"Vou comprar comida". Com a frase, a aposentada Aparecida Oliveira, 74, definiu o destino dos R$ 93 que receberá mensalmente do Renda Mínima - programa mantido pela prefeitura e que repassa ajuda financeira às famílias carentes. A aposentada integra a lista dos novos beneficiados do programa neste ano. Na manhã de ontem, todos receberam cheques na secretaria de Desenvolvimento Humano e Ação Social, durante solenidade que contou com a presença do prefeito Sidnei Rocha (PSDB) e do secretário de Desenvolvimento Humano e Ação Social, Roberto Nunes Rocha.
Ao todo, 97 famílias foram inseridas no Renda Mínima, ampliando o número de beneficiados de 454 para 551. A partir de fevereiro todas terão um cartão para sacar o valor nos caixas de auto-atendimento da Caixa Econômica Federal e casas lotéricas. "Só a primeira arremessa é que veio em cheques", explica Rocha. Segundo ele, o dinheiro é repassado às famílias por um ano. Após esse prazo haverá uma nova avaliação pelas assistentes sociais e o benefício poderá ser prorrogado por mais um ano.
A prioridade de Aparecida Oliveira em comprar comida se justifica. Ela mora no Jardim Luiza l, com uma neta de 13 anos. Paga R$ 180 de aluguel e a aposentadoria de R$ 350 é o único dinheiro que as duas contam. Para Aparecida, os R$ 93 chegou em boa hora. "Vou poder complementar a renda de casa e comprar o que comer".

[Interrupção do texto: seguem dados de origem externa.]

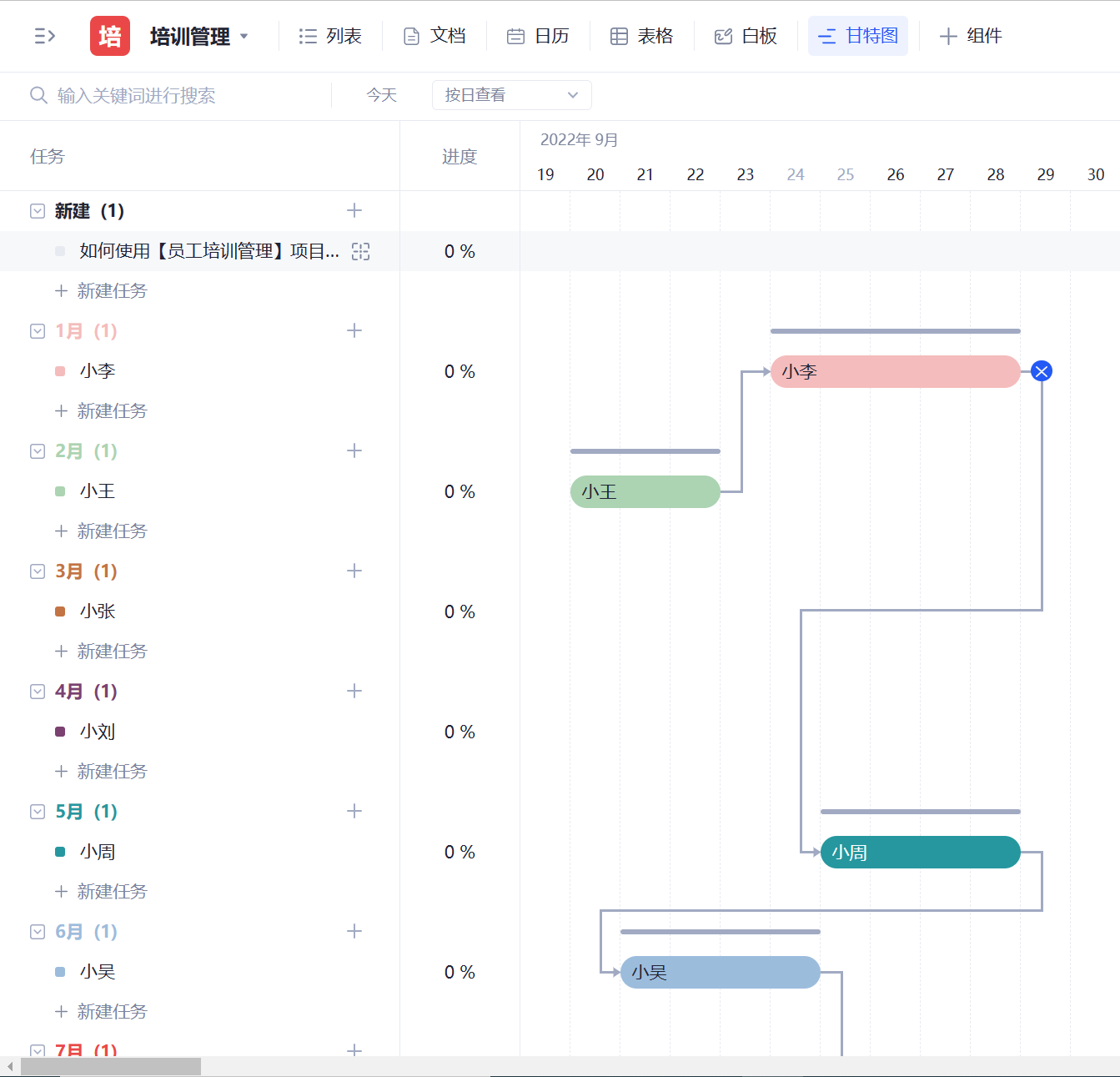Open the 按日查看 view dropdown

coord(511,95)
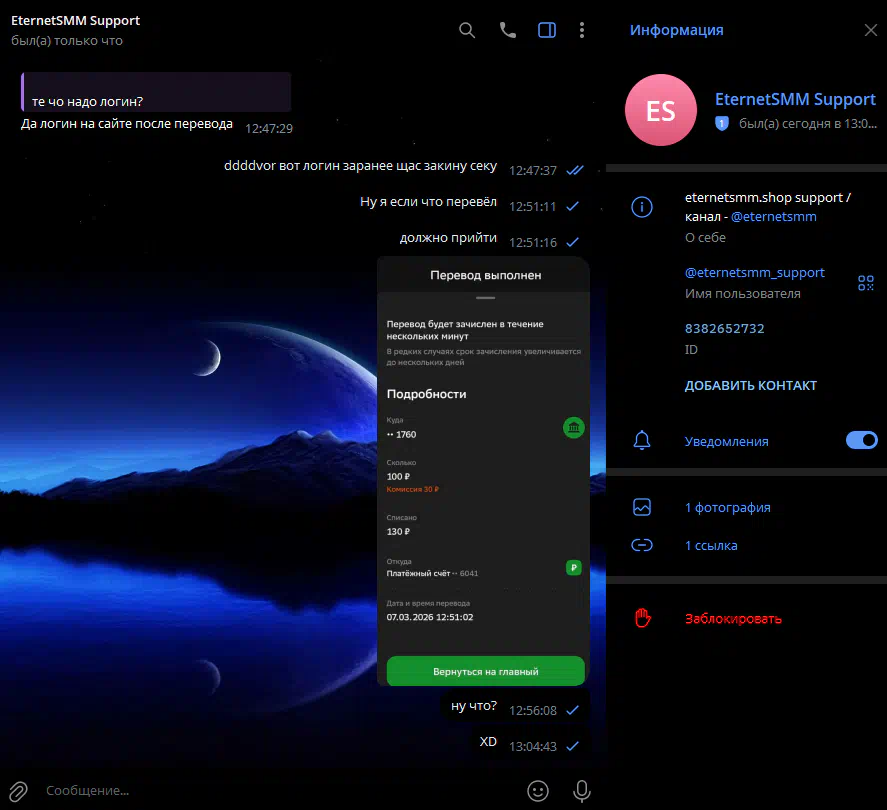Disable the notifications toggle switch
The image size is (887, 810).
pyautogui.click(x=861, y=441)
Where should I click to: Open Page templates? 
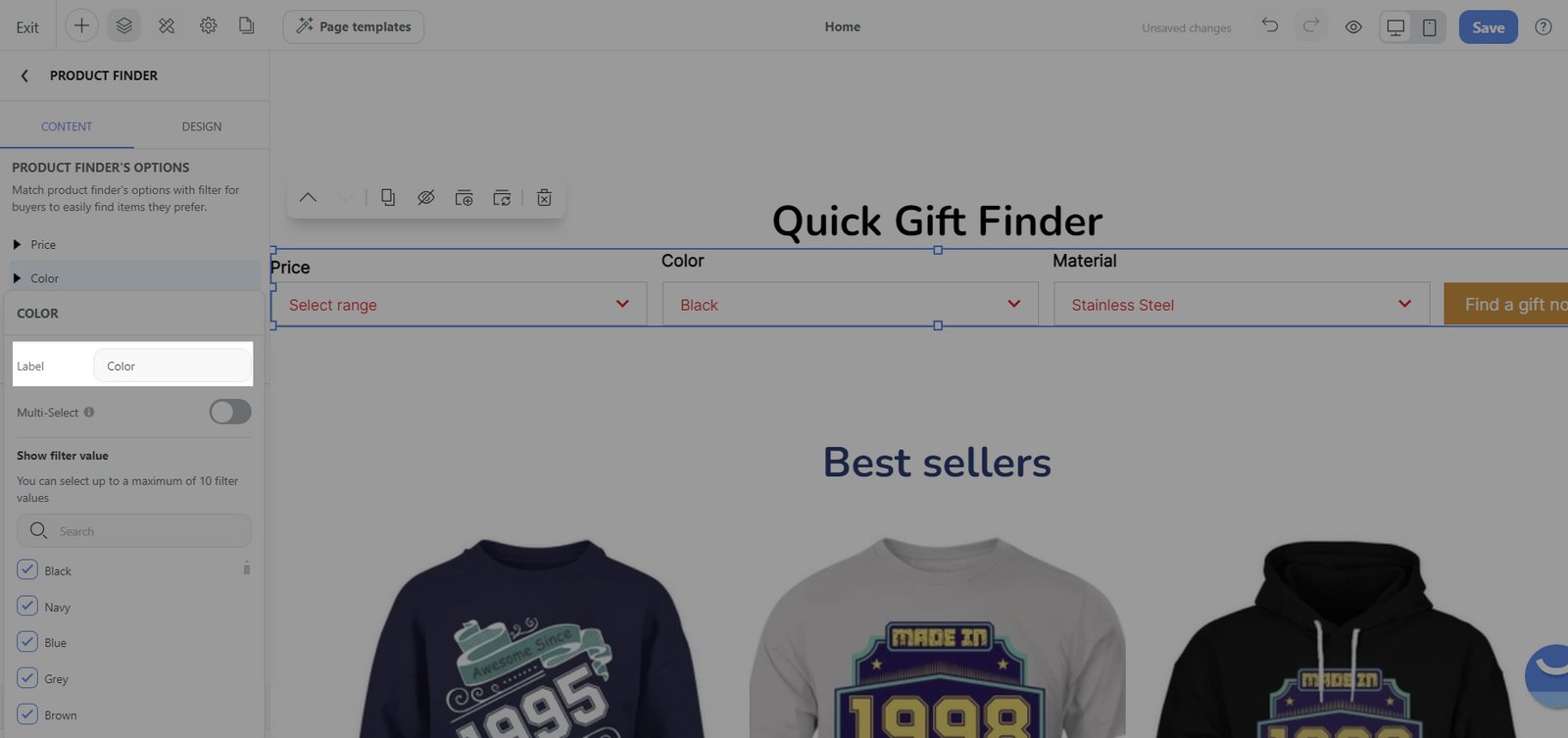pos(354,26)
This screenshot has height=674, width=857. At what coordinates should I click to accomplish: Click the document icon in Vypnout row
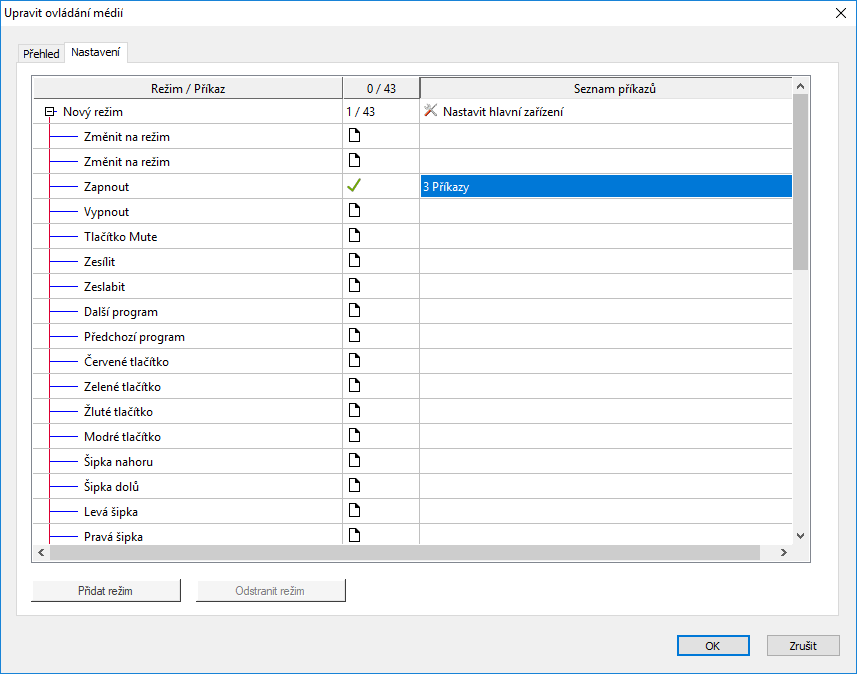(353, 211)
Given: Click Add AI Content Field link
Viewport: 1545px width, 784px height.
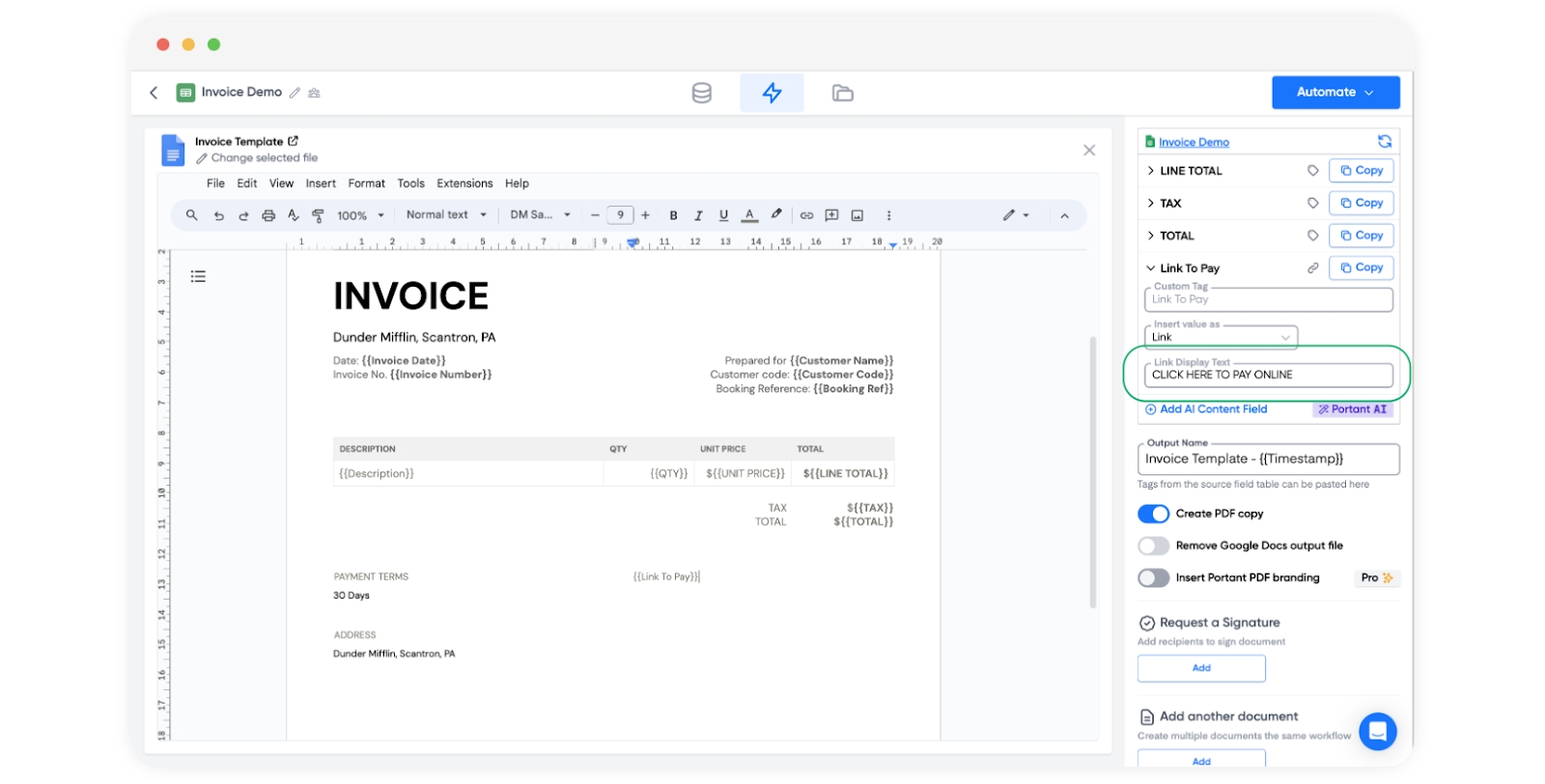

Para Maria de Lourdes Lima, de 56 anos, moradora do Centro, o dinheiro do programa será um alívio nas despesas da casa. "Vou usar para colocar as contas em dia. Meu marido ganha R$ 15 por dia na roça e o dinheiro quase não dá até o fim do mês". A família, de quatro pessoas, paga aluguel, mas só o marido de Lourdes trabalha.